** EXERCISE INSTRUCTIONS **
Rewrite the items below, replacing "column header" with "column heading" wherever it appears and leaving everything else unchanged. Leave the pictures out of your answer.

** AVAILABLE RECORDS **
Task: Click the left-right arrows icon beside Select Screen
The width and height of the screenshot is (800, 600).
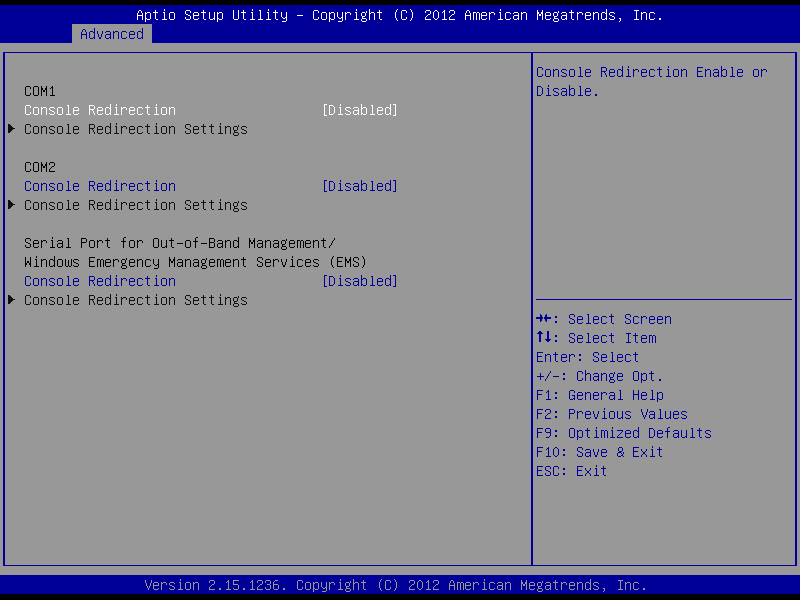Action: 545,319
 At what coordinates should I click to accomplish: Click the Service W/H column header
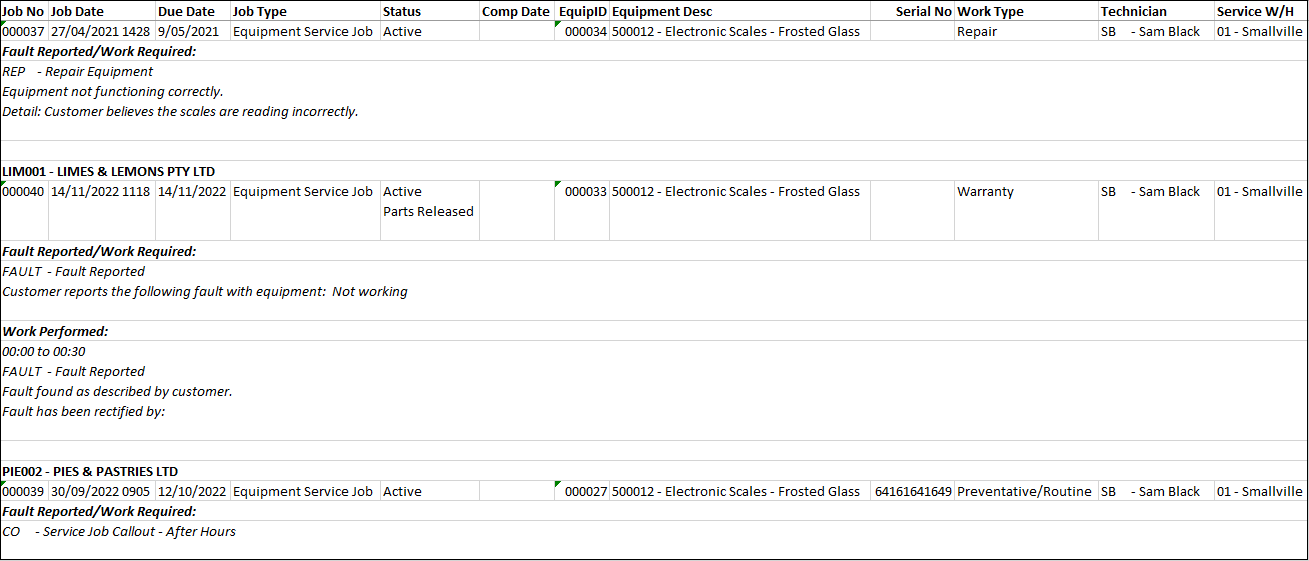pos(1254,12)
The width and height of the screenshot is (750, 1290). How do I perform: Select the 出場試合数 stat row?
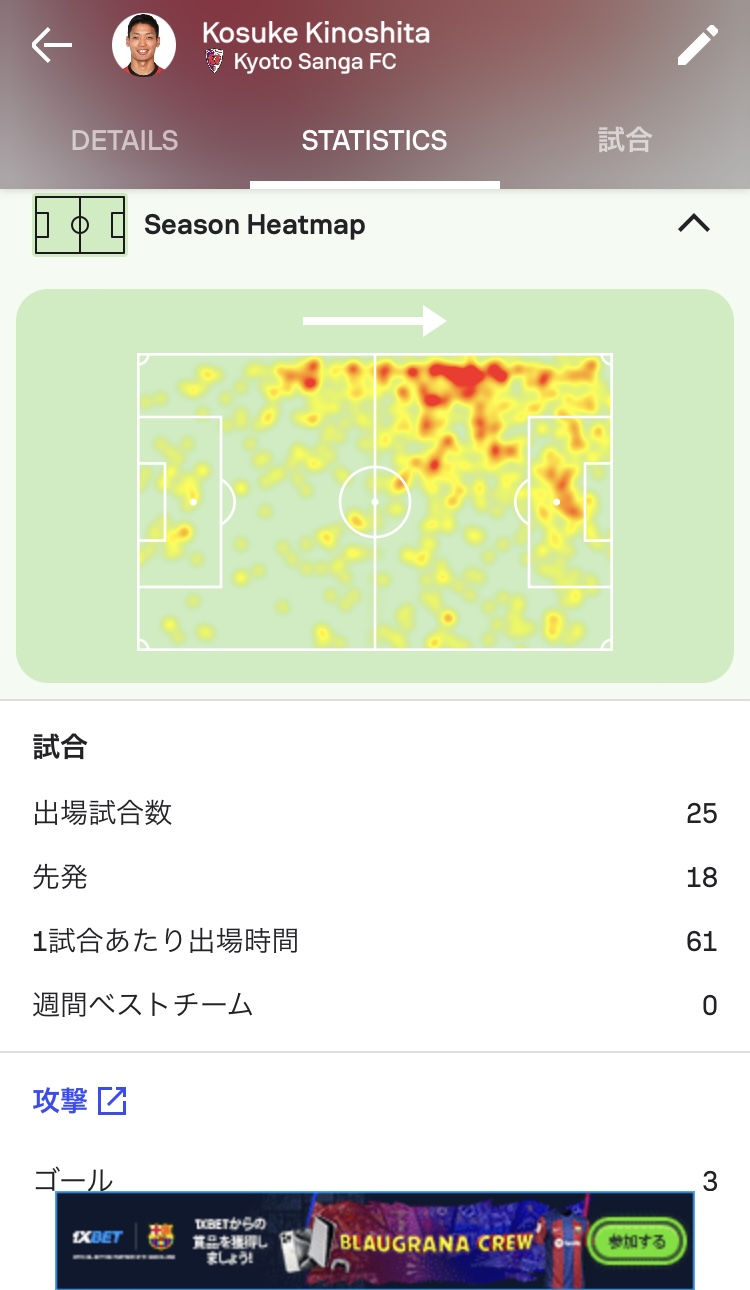375,813
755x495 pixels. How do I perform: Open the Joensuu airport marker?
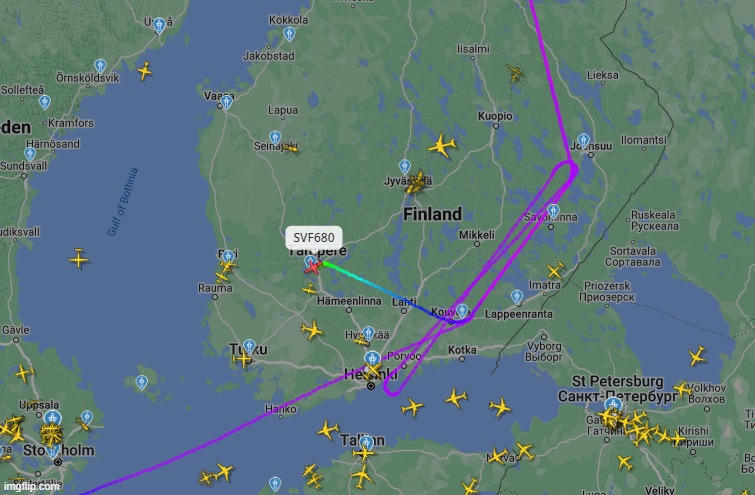pos(584,141)
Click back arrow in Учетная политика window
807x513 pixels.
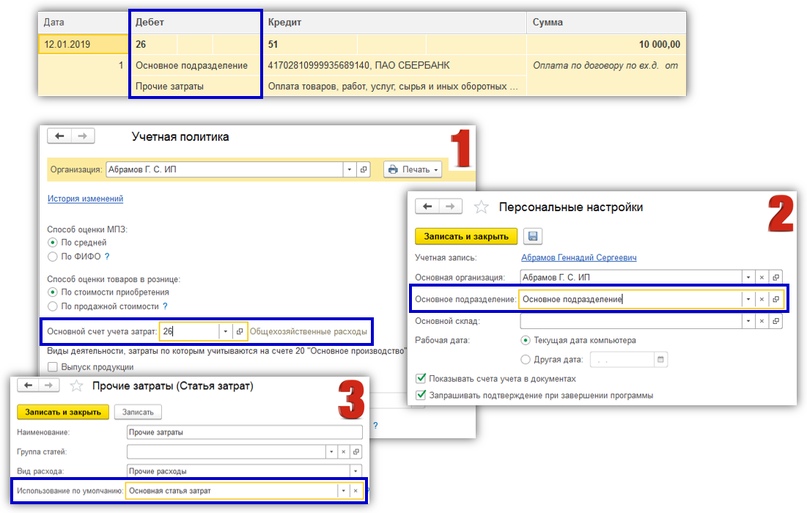click(60, 136)
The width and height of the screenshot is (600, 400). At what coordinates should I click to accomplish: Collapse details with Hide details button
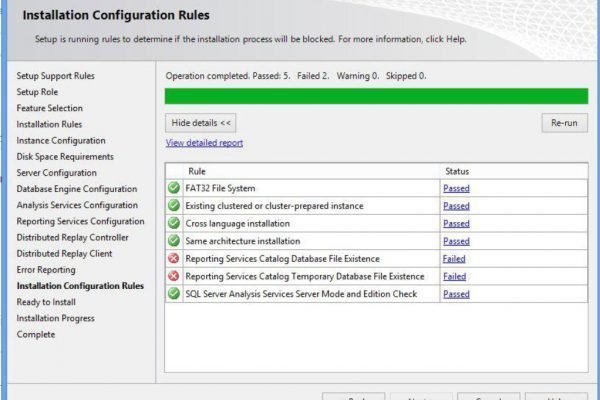(x=201, y=123)
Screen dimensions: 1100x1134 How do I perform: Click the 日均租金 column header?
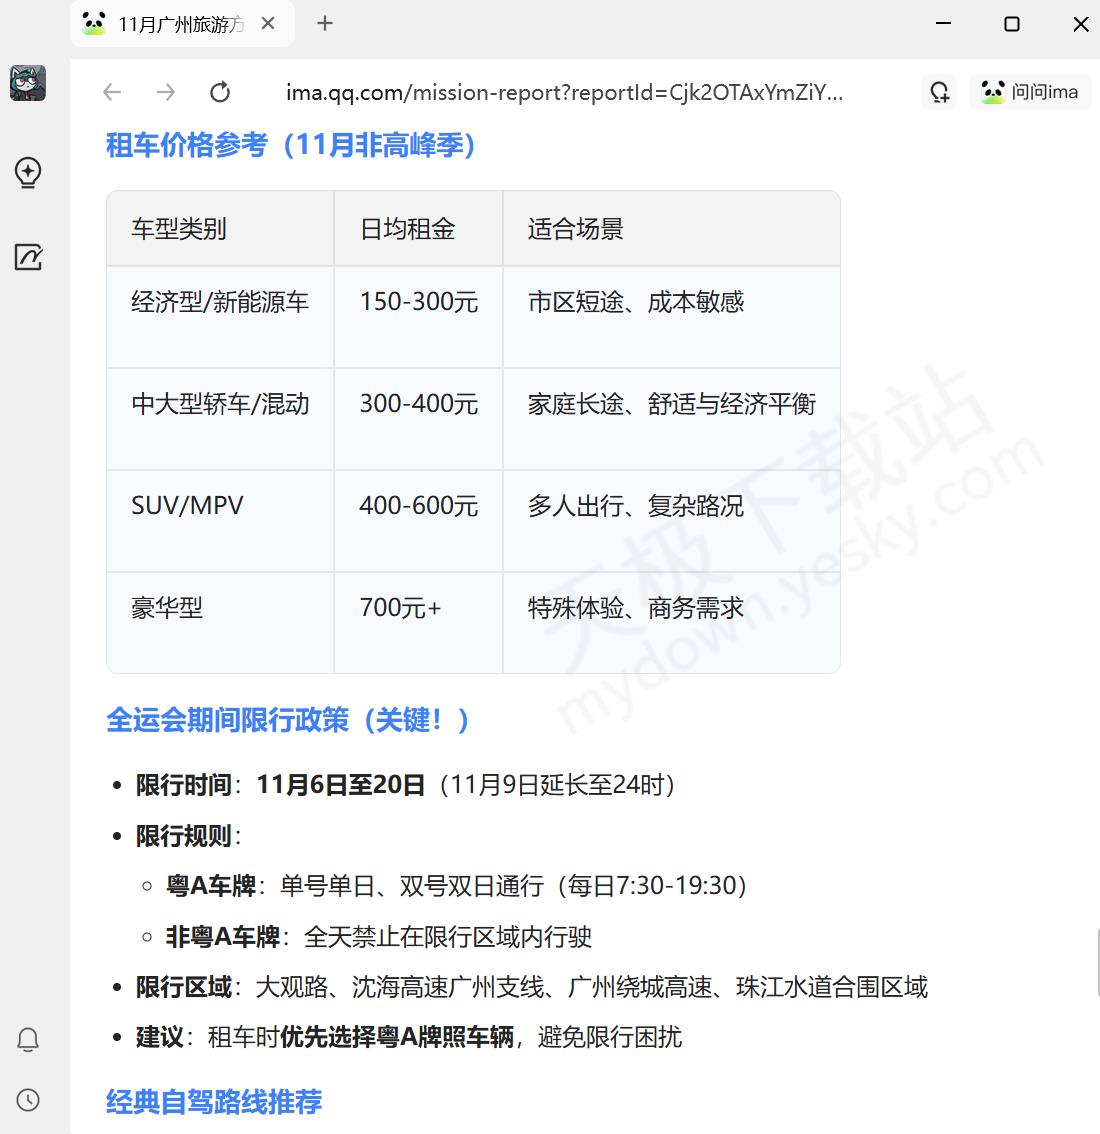408,229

** WORKED ANSWER **
Task: Click the left-right arrows icon beside Select Screen
The width and height of the screenshot is (800, 600).
Action: 545,319
 At what coordinates should I click to accomplish: Click the Service W/H column heading
pos(1254,12)
The width and height of the screenshot is (750, 1290). How do I perform: Select the 出場試合数 stat row?
375,813
755x495 pixels. How do I perform: Open the Joensuu airport marker?
pos(584,141)
Click back arrow in Учетная политика window
807x513 pixels.
click(60, 136)
The width and height of the screenshot is (600, 400). At what coordinates should I click to accomplish: Collapse details with Hide details button
(x=201, y=123)
Screen dimensions: 1100x1134 How do I perform: Click the 日均租金 column heading?
408,229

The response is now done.